Was ist da wirklich los in Dortmunds Kitas? Wie belastend ist die Situation für die Eltern wirklich? Wie gestaltet sich ihr Alltag? Und wie ist eigentlich die Lage in den Kitas? Warum werden in einigen Kitas Gruppen oft geschlossen, in andern gar nicht? Wo liegen die Ursachen? Wer ist verantwortlich? Und wie stellt sich die Situation insgesamt in Dortmund dar? Ist Besserung in Sicht? Ist der Kita-Besuch in Dortmund im Vergleich zu anderen Städten eigentlich besonders teuer oder günstig? Bekomme ich mein Geld zurück, wenn mein Kind nicht in die Kita darf?

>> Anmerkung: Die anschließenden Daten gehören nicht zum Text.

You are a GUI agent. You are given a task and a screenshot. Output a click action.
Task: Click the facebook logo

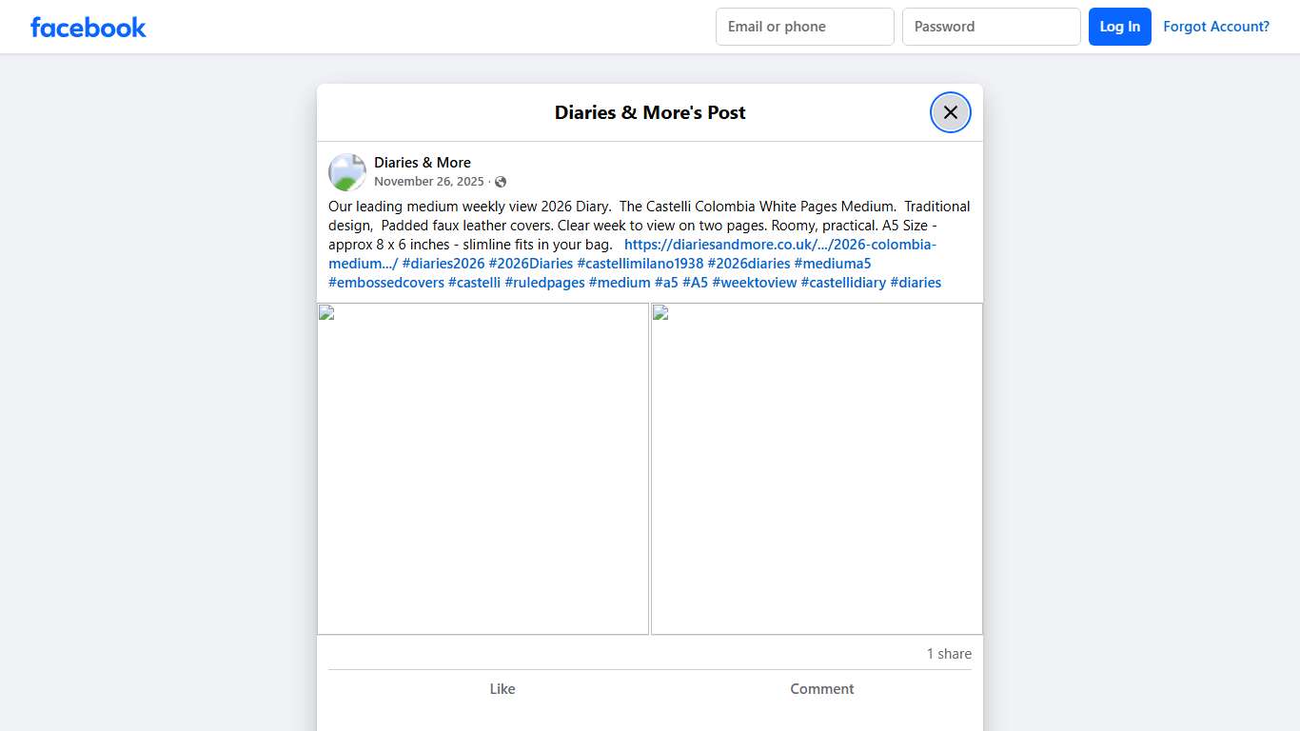tap(88, 27)
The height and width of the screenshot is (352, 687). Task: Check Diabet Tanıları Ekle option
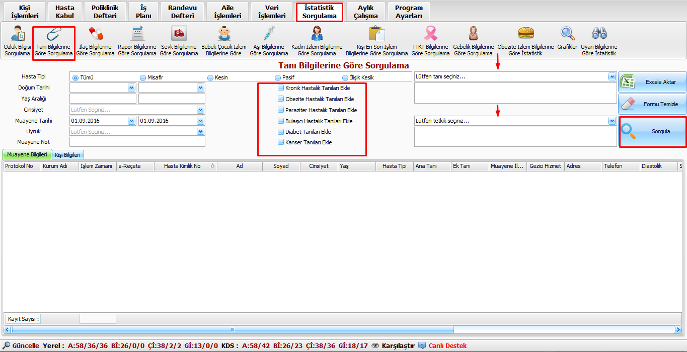pyautogui.click(x=281, y=132)
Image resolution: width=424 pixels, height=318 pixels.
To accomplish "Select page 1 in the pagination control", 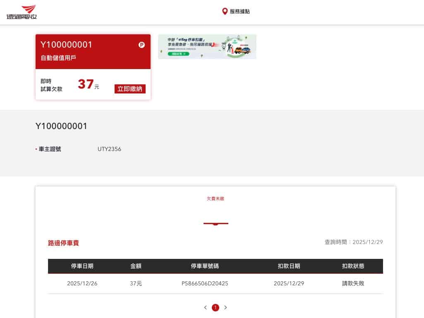I will pyautogui.click(x=215, y=308).
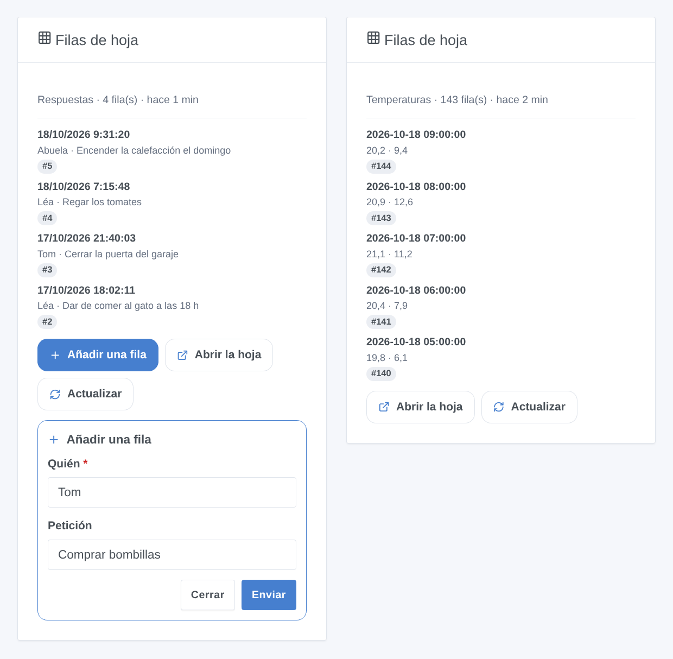Click external-link icon in Respuestas Abrir la hoja
This screenshot has width=673, height=659.
point(182,355)
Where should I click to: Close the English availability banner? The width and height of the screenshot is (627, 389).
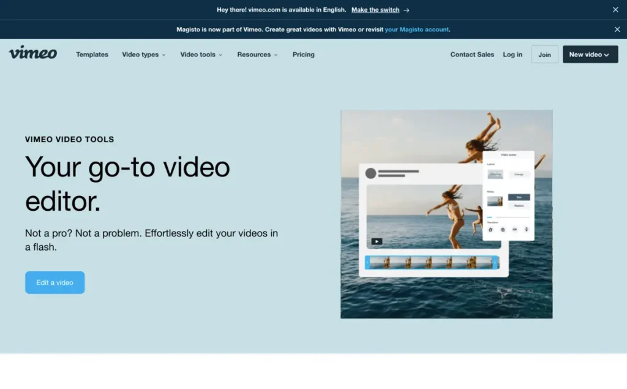615,10
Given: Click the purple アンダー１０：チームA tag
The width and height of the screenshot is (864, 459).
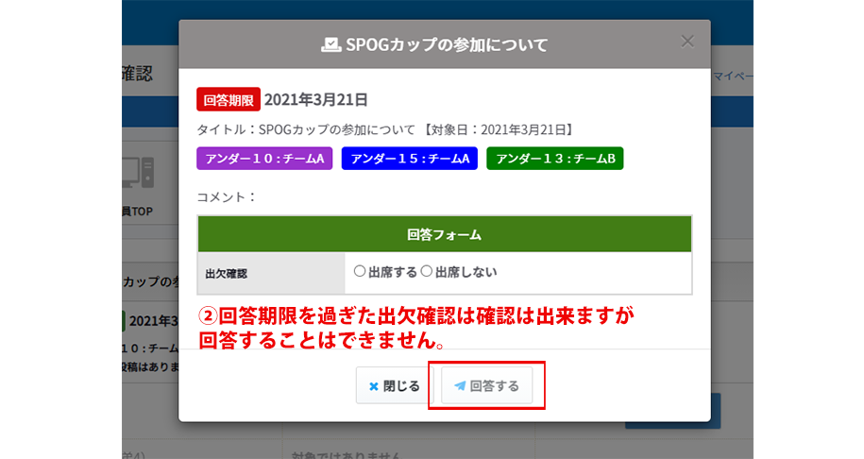Looking at the screenshot, I should [263, 159].
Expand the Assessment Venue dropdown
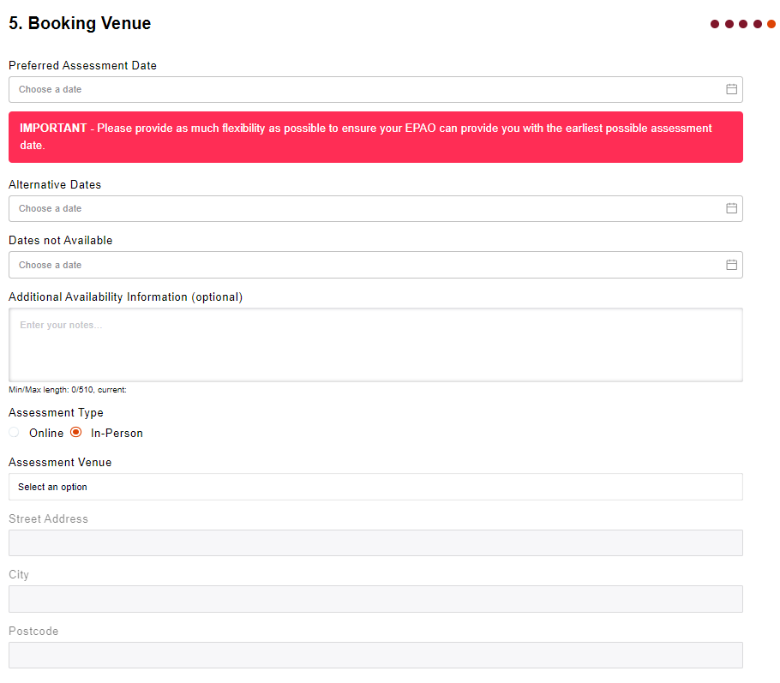Image resolution: width=780 pixels, height=683 pixels. click(375, 487)
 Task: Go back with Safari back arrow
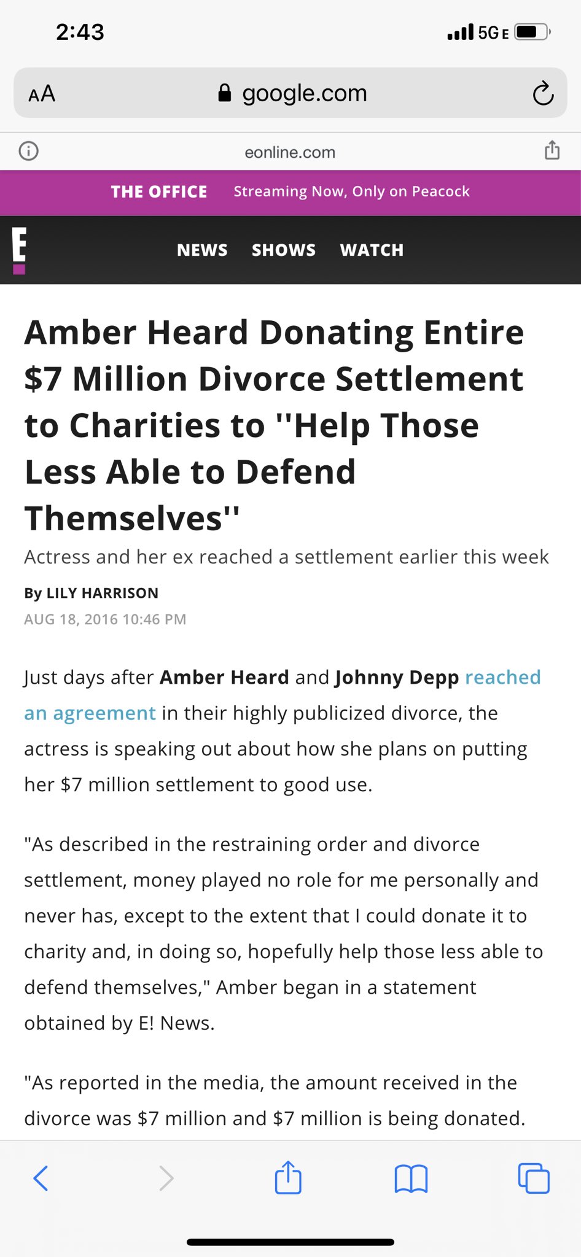click(41, 1178)
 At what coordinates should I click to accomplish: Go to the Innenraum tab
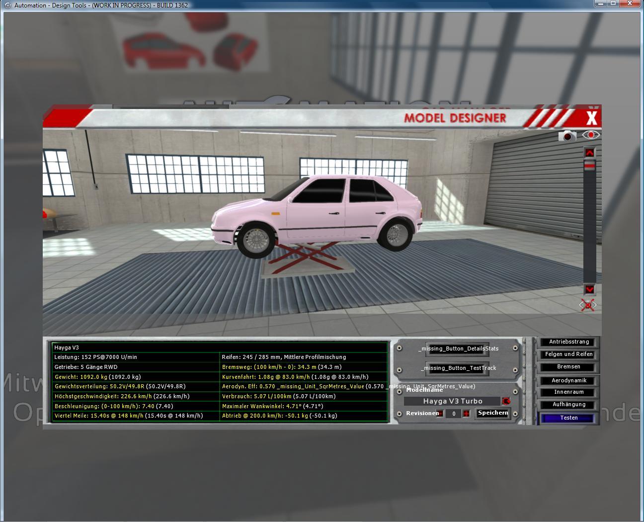coord(569,392)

All diesen Fragen wollen wir in unserer Serie „Der große Kita-Check“ nachgehen. Vorab müssen wir allerdings zwei Dinge klarstellen.
Erstens: Viele Eltern haben uns auch von großartigen Erzieherinnen und Erziehern berichtet, die sich - und der Ausdruck fiel häufiger - „ein Bein ausreißen“, um die bestmögliche Betreuung zu gewährleisten. Das darf nicht unter den Tisch fallen.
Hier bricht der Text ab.